===== Provided data

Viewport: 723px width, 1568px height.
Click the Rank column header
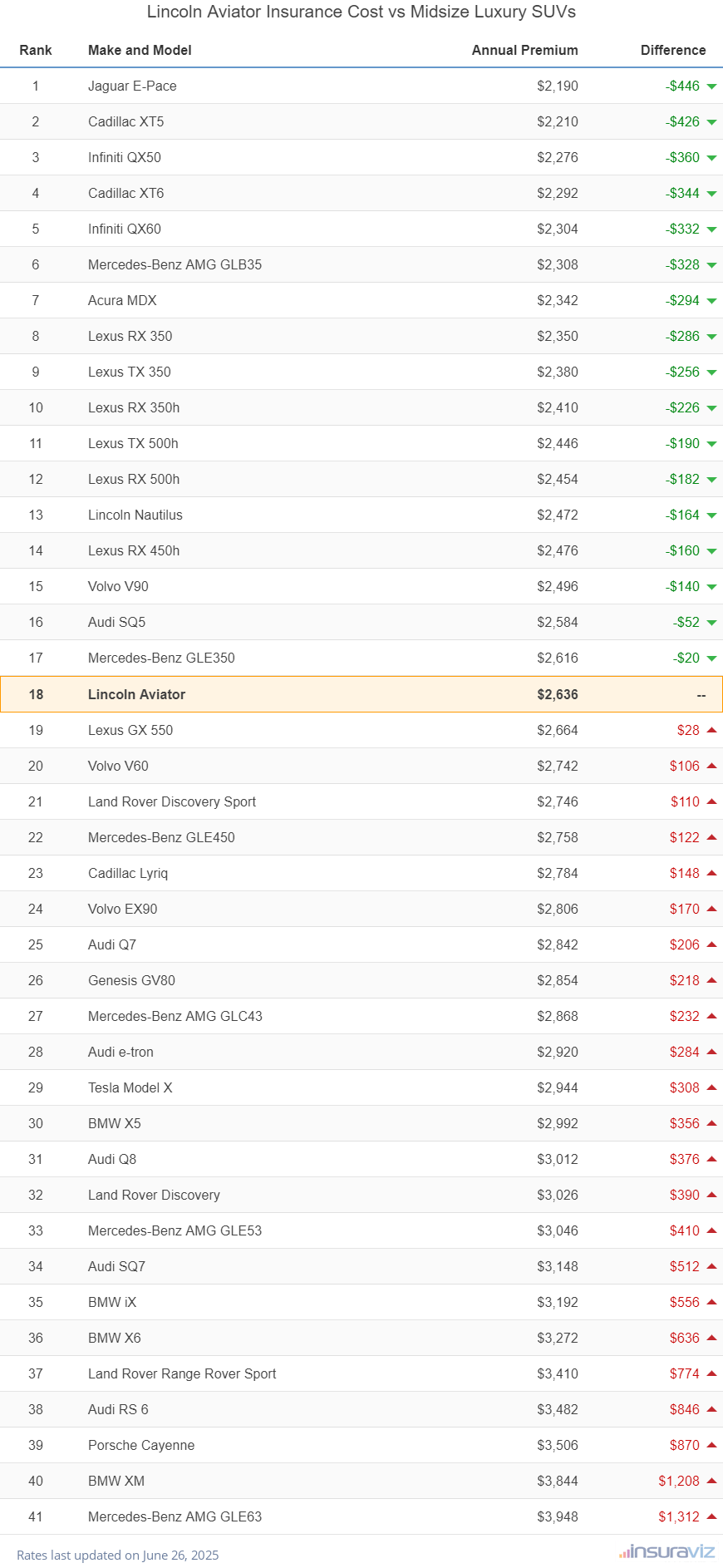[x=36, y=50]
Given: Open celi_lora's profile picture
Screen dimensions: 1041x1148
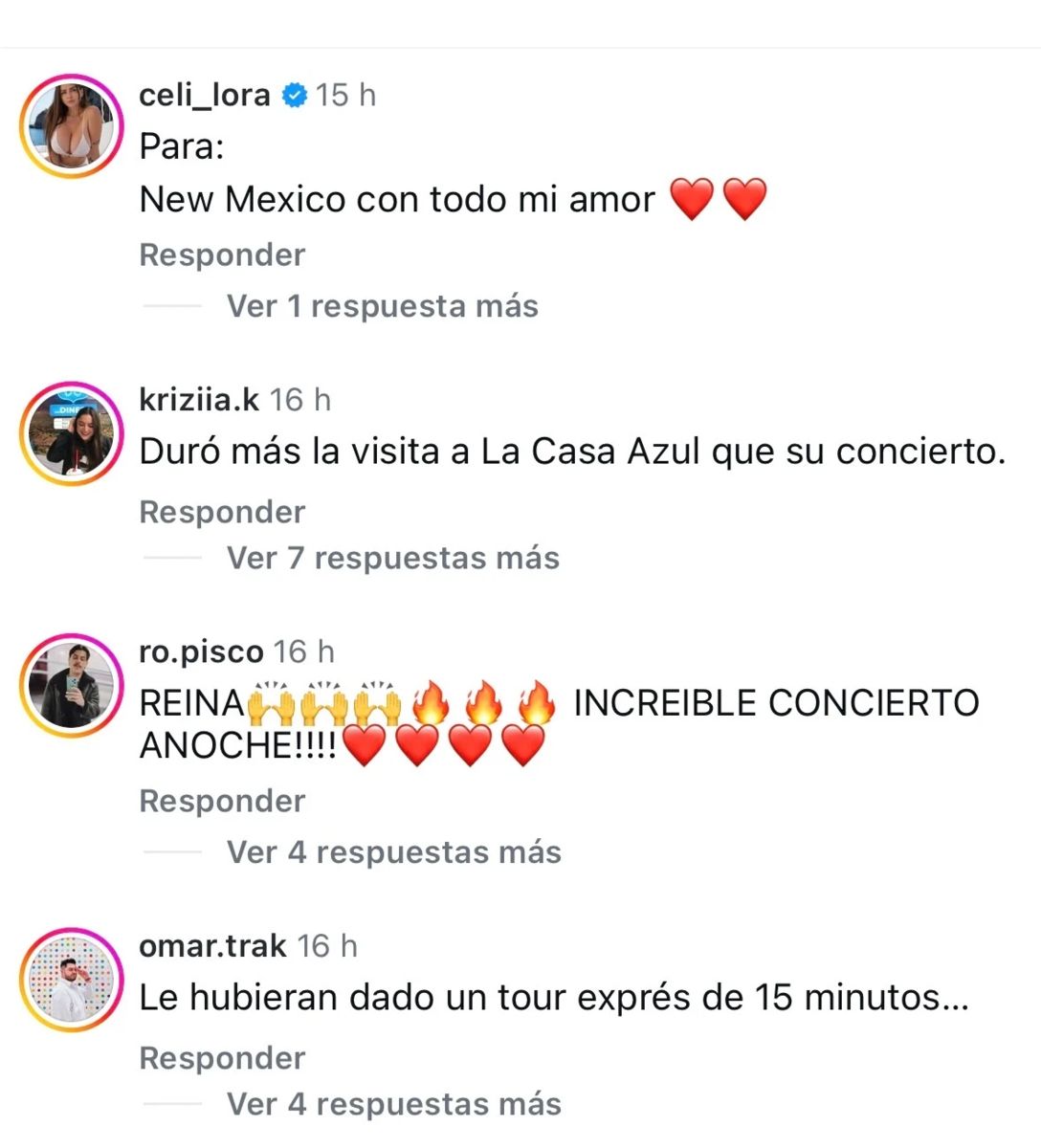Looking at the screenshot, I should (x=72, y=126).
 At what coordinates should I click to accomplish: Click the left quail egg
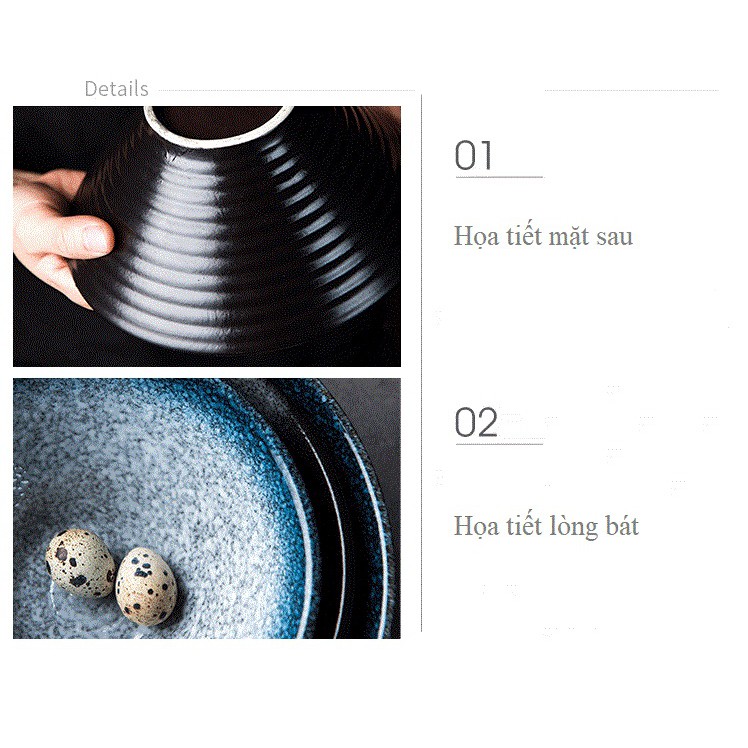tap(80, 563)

==========

▶ **Exercise**: What should appear is an exact copy of the lines from the one containing "Screen dimensions: 1041x1148" through the last line of the records above, pictures excluded.

▶ **Task output**:
Screen dimensions: 1041x1148
Looking at the screenshot, I should (x=72, y=126).
 At what coordinates should I click to accomplish: Click the left quail egg
tap(80, 563)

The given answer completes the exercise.